> Data extract
***
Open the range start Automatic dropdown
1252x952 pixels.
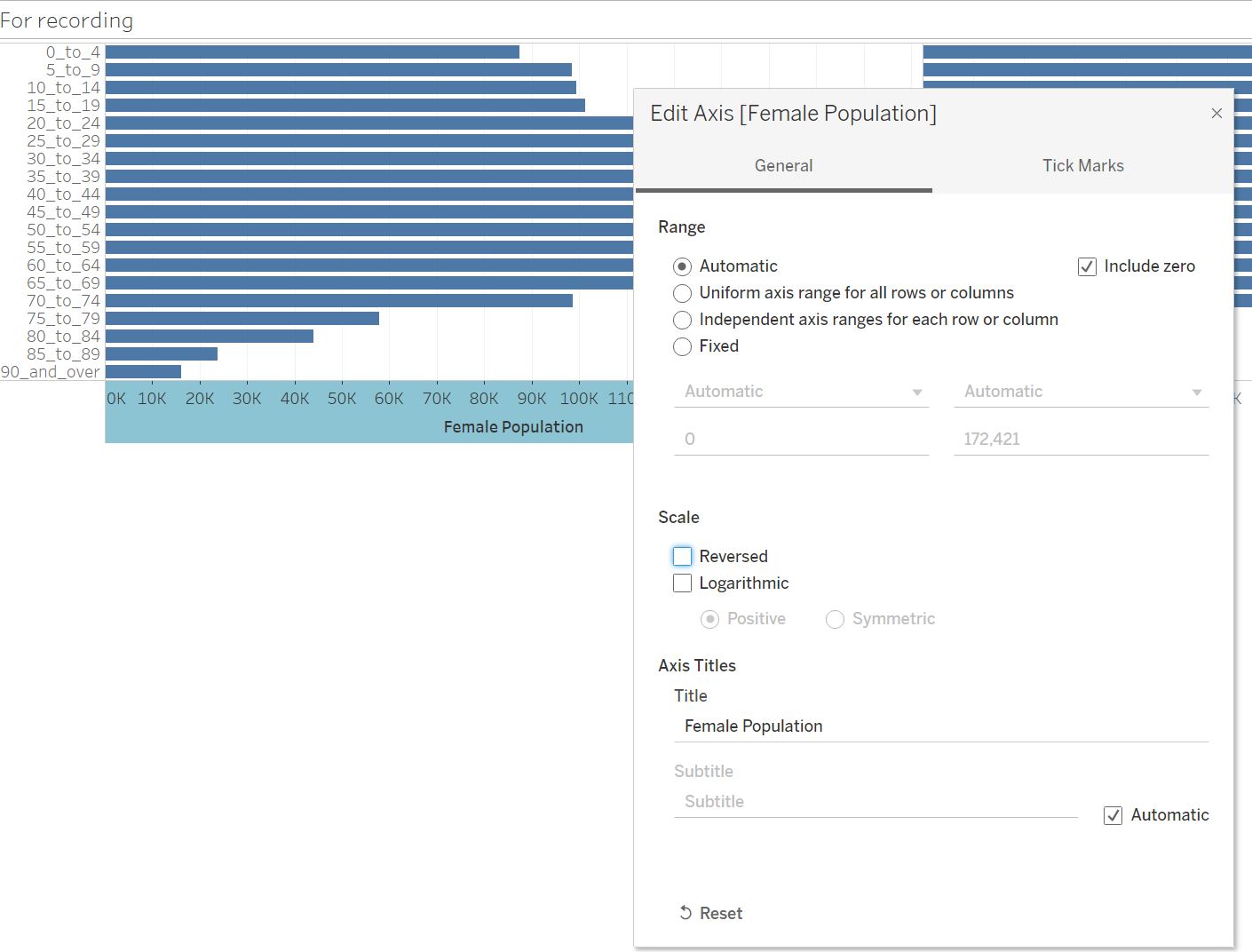point(801,392)
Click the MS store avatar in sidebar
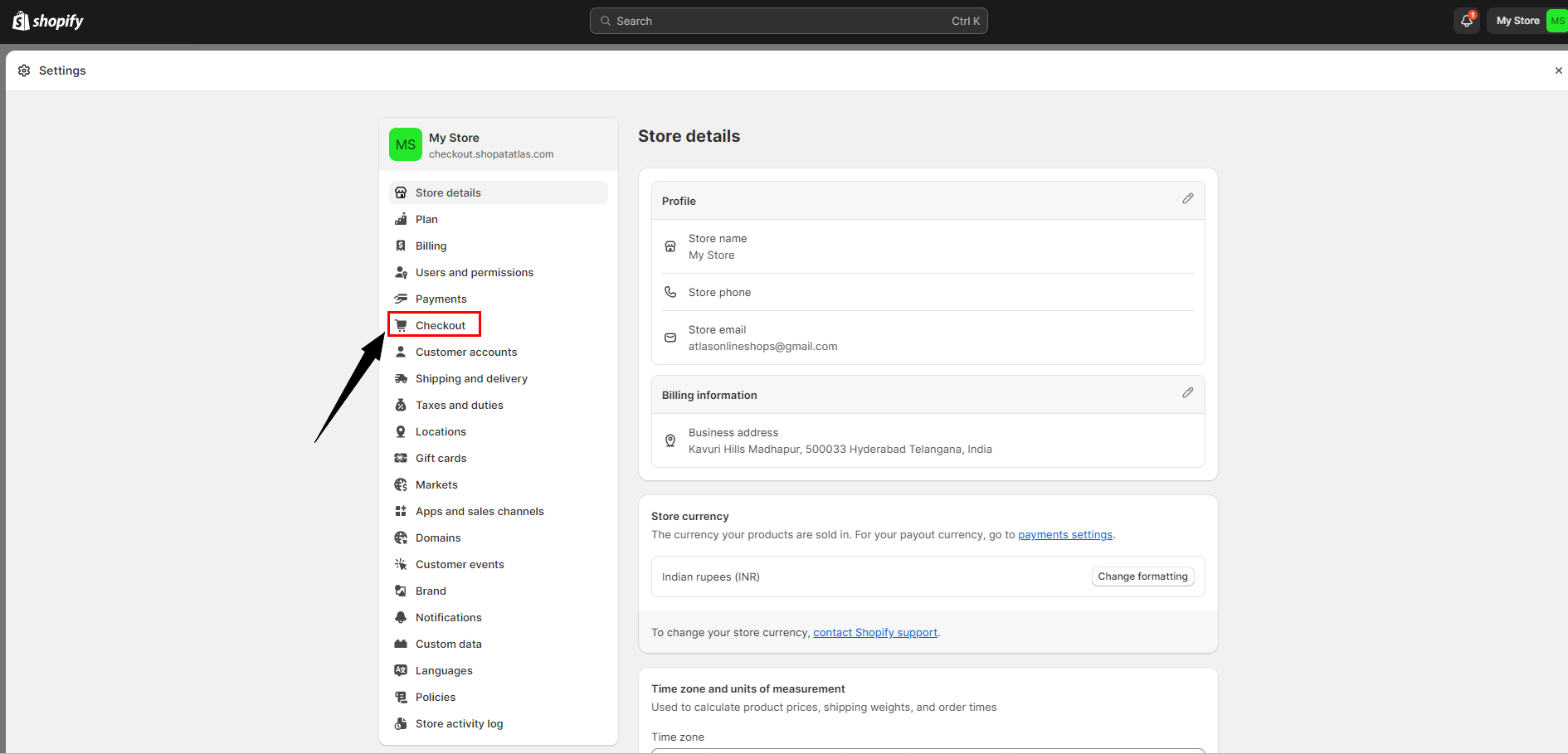Viewport: 1568px width, 754px height. (x=405, y=144)
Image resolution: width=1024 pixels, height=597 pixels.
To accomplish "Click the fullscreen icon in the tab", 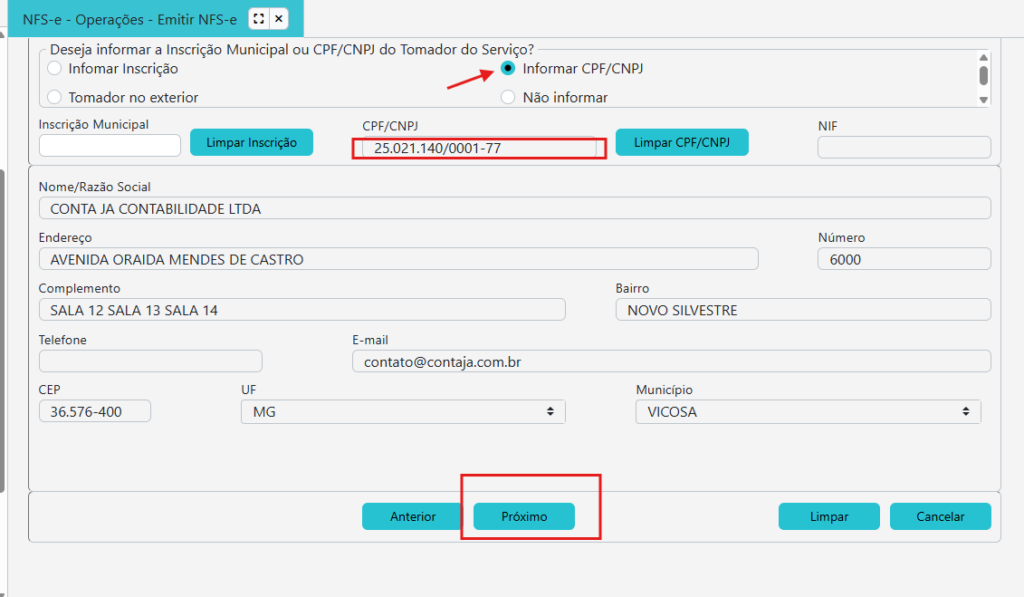I will pos(259,19).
***
Go from the first line of the data above to the line containing "Image resolution: width=1024" and retype exactly those lines, both included, but none of the pictures.

> Output for this task
Open the range start Automatic dropdown
1252x952 pixels.
point(801,392)
Click the MS store avatar in sidebar
Viewport: 1568px width, 754px height. (x=405, y=144)
Image resolution: width=1024 pixels, height=597 pixels.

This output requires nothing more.